### Challenge 1
Among the records, begin at the line that has "You are a GUI" and stop after the line that has "[x=76, y=452]", then return those lines as they stand, with both end lines included. Omit the pictures.

### Quoted text
Sunday, June 17, 2018

My most ever challenging project

For some reason this topic came up as a question in quite a few interviews. Though I remember "my most challenging project" rather well, I tend to leave it out from the discussions, due to several reasons (and as it sounds too fantastic).


It was just after Y2K (2000) era, when humans realized that the world wasn't going to destroy itself due to the limitations of the date problem in early computers...Our journey with Karma had just ended and I was hunting hight and low, when a fellow friend, who was the CEO of a major IT Project company, in Turkey (I am publishing this article with his kind permission). I had signed up to work on project basis, ranging from networking hardware to complex IT tender projects

Soon enough a "Mission Impossible" project landed on my desk. Turkish Directorate of Motorways -(TCK was and still is one of the major gov't tenderers in Turkey) had recently opened a tender for data connectivity project for the Istanbul's two Bosphorus Bridges datacentre's.(As there are toll booths on both bridges, the data used be collected to huge tapes then manually shipped to the hq datacenter, which of course meant a huge vulnerability).

At first glance in 2018, the project may seem quite simple, but in early 2000 era of Turkey, where fiber connectivity was only a myth. Most of the city’s internetworking backbone was built on dialups and copper cables which were connected over tens of pops.. Due to the extremely low quality cabling, excessive pop usage, speeds over 2 Mbps (async ofc!) was only a dream. Whilst the Telecom was still trying to hurdle with the leased copper lines, though it was available in selected locations, ISDN was part of the dream; even then 4-5 128kbit lines didn’t solve anything.

### Challenge 2
Answer these about the post on the most challenging project:
(a) Which bridges' datacenters did the tender cover?
(b) How was the toll booth data moved to the headquarters datacenter before the project?
(c) Speeds above what rate were only a dream on the city's copper backbone?

### Dataset records
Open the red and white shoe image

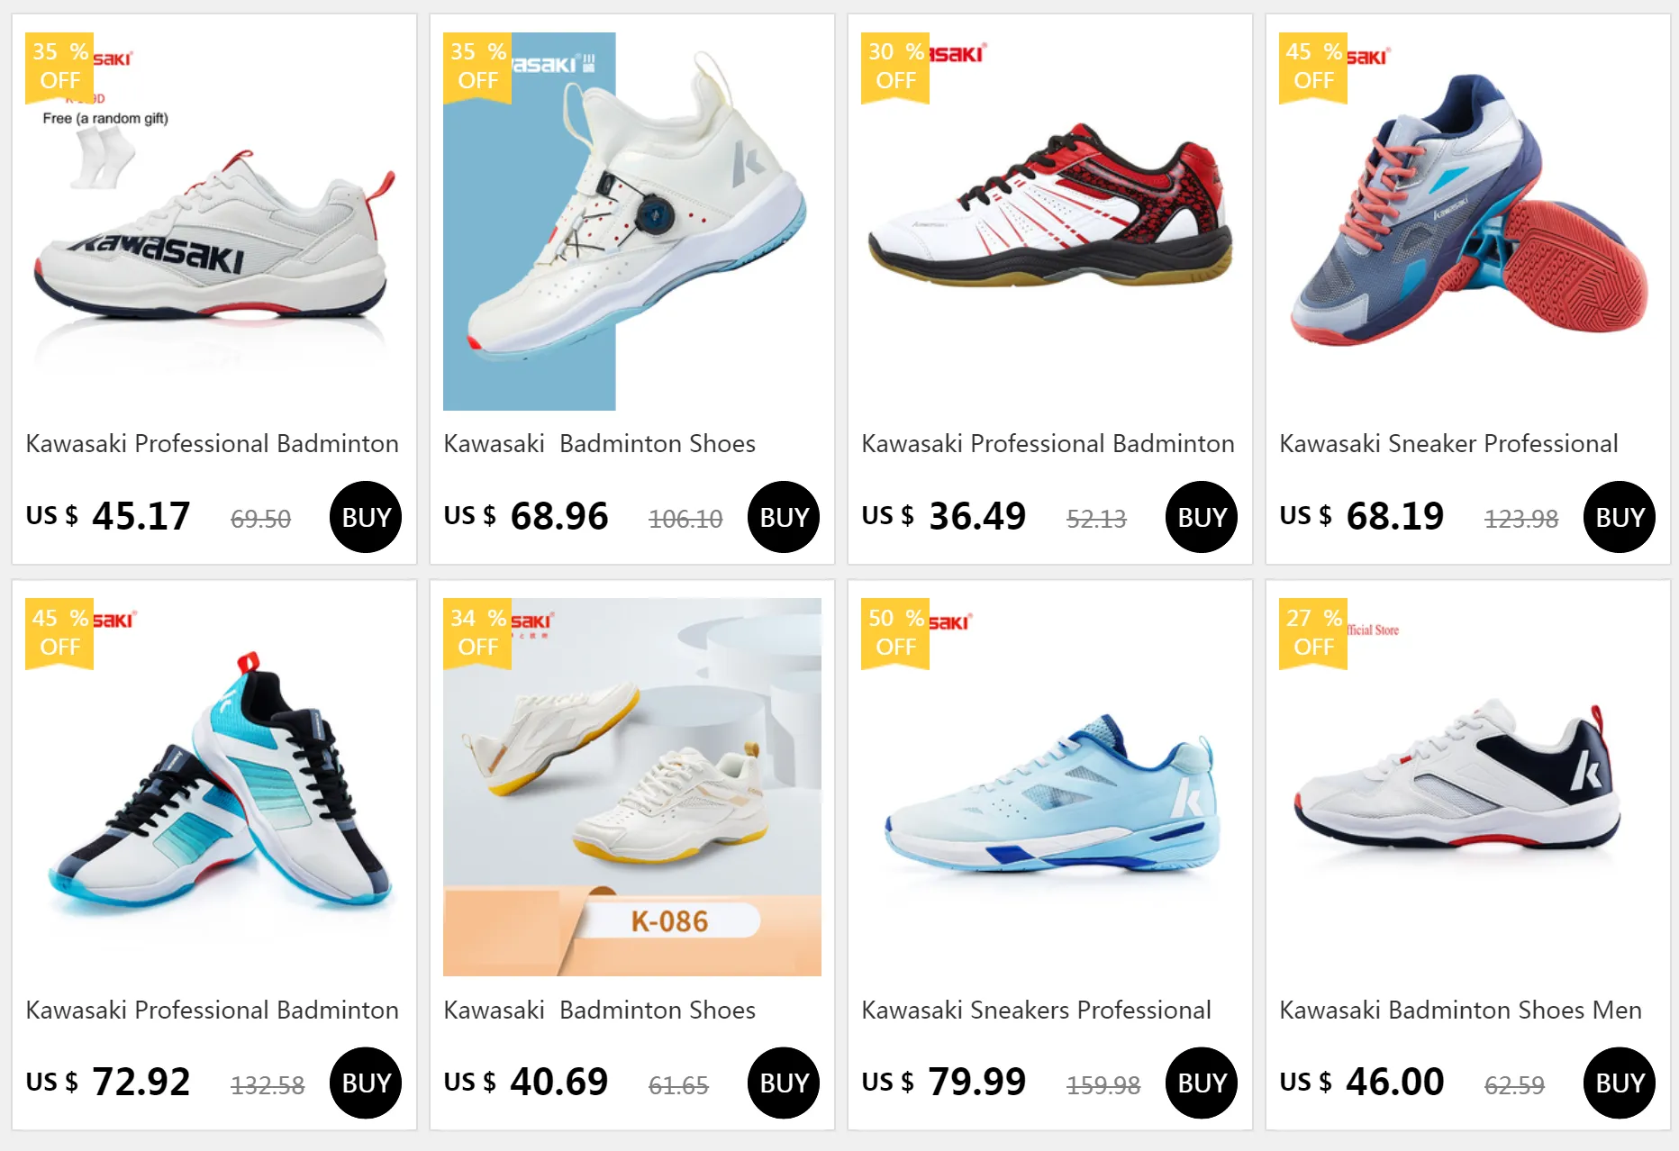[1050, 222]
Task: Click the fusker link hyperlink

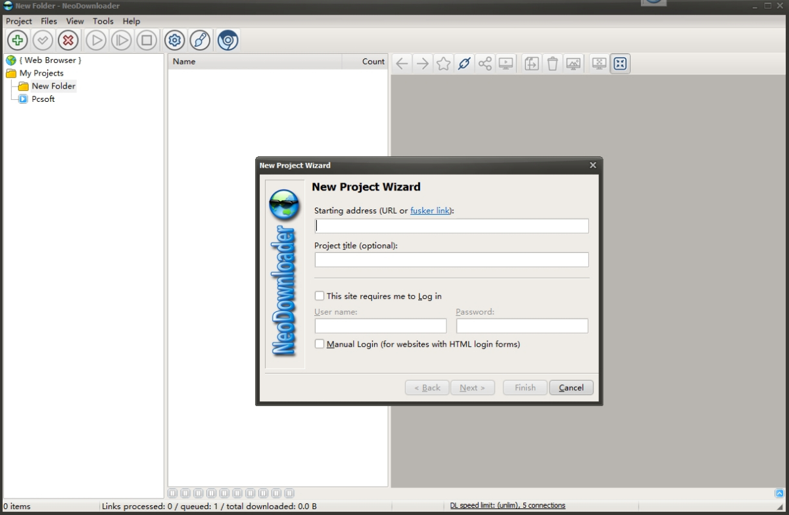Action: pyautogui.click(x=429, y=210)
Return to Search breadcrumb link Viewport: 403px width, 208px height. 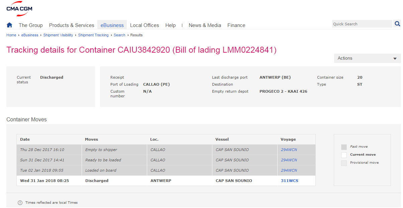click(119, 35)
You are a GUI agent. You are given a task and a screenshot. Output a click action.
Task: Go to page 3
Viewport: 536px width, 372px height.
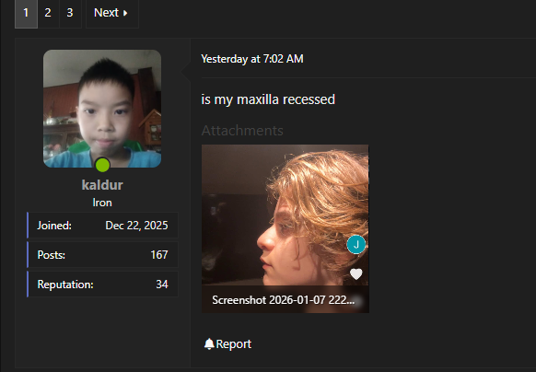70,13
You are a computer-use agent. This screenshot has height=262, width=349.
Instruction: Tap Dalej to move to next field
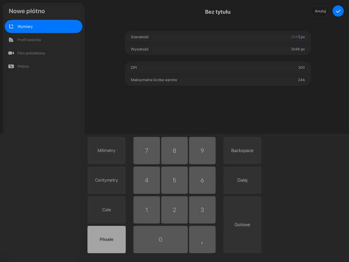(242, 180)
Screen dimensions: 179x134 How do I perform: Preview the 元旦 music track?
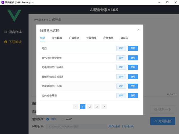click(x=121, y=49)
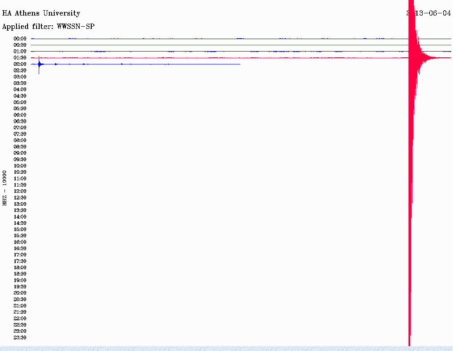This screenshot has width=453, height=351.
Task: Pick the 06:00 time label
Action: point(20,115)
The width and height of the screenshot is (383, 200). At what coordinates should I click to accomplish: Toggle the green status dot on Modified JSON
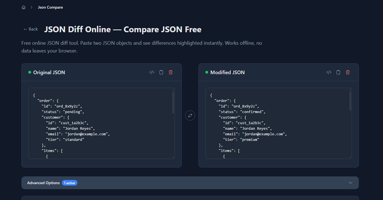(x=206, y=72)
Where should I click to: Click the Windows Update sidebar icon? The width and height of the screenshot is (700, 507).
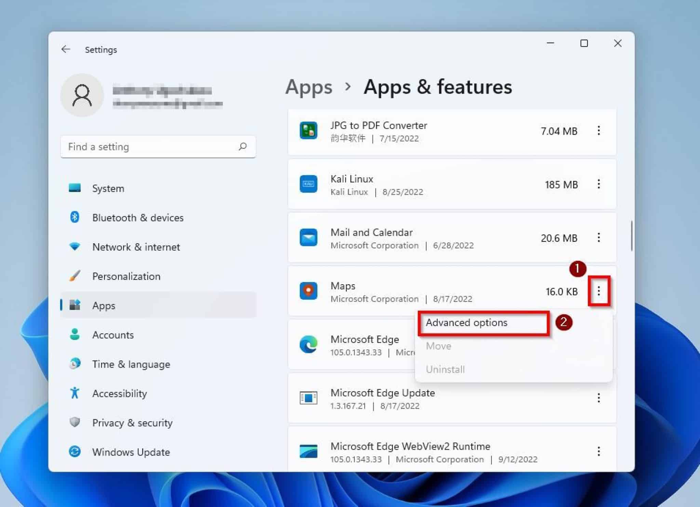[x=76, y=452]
* * *
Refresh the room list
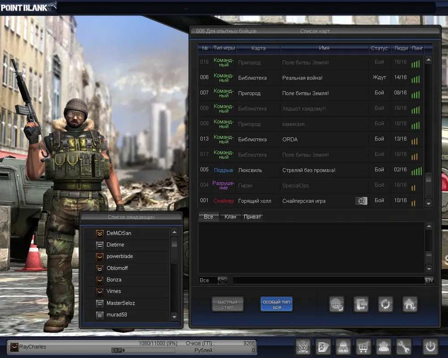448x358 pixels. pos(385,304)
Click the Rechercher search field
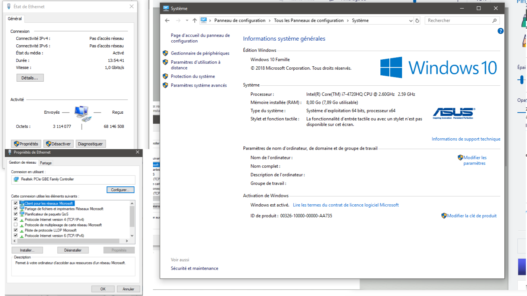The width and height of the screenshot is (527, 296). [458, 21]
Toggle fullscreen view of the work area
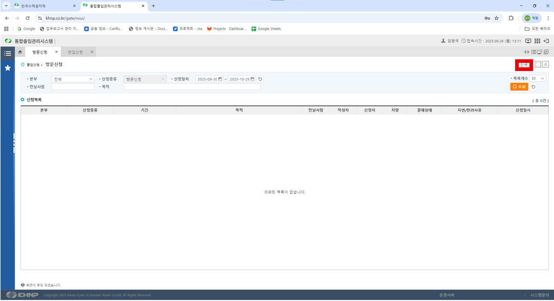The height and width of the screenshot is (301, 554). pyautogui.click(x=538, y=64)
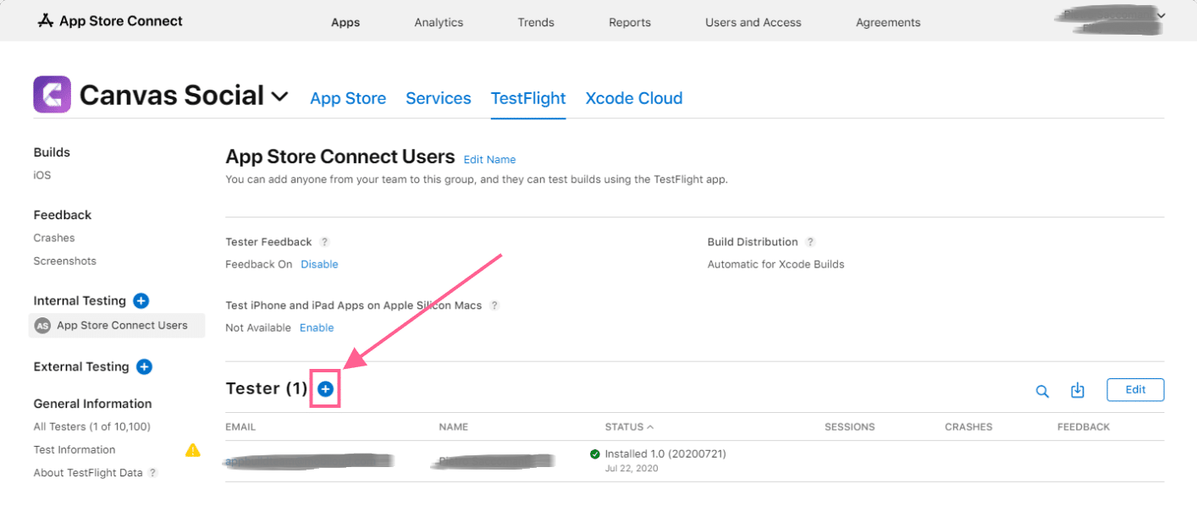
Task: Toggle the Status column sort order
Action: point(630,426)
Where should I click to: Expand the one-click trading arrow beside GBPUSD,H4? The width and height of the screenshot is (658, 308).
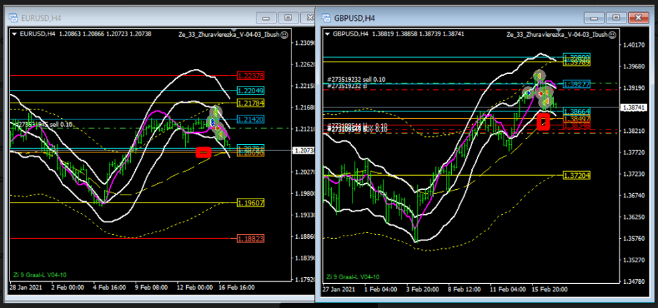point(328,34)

### Expected answer 1
You are a GUI agent. You are given a task and a screenshot. Output a click action.
Task: Go to page 3
Viewport: 536px width, 372px height.
70,13
You are a computer-use agent. This screenshot has height=262, width=349.
Instruction: Tap Dalej to move to next field
(242, 180)
Screen dimensions: 179x134 How do I perform: Preview the 元旦 music track?
click(x=121, y=49)
This screenshot has width=453, height=351.
Task: Pick the 06:00 time label
Action: point(20,115)
The width and height of the screenshot is (383, 200). At what coordinates should I click to accomplish: Toggle the green status dot on Modified JSON
(x=206, y=72)
Where should I click to: Click the Windows Update sidebar icon? The width and height of the screenshot is (700, 507).
[x=76, y=452]

### Expected answer 2
(a) Istanbul's two Bosphorus Bridges.
(b) It was collected onto huge tapes and then shipped to the headquarters datacenter by hand.
(c) 2 Mbps.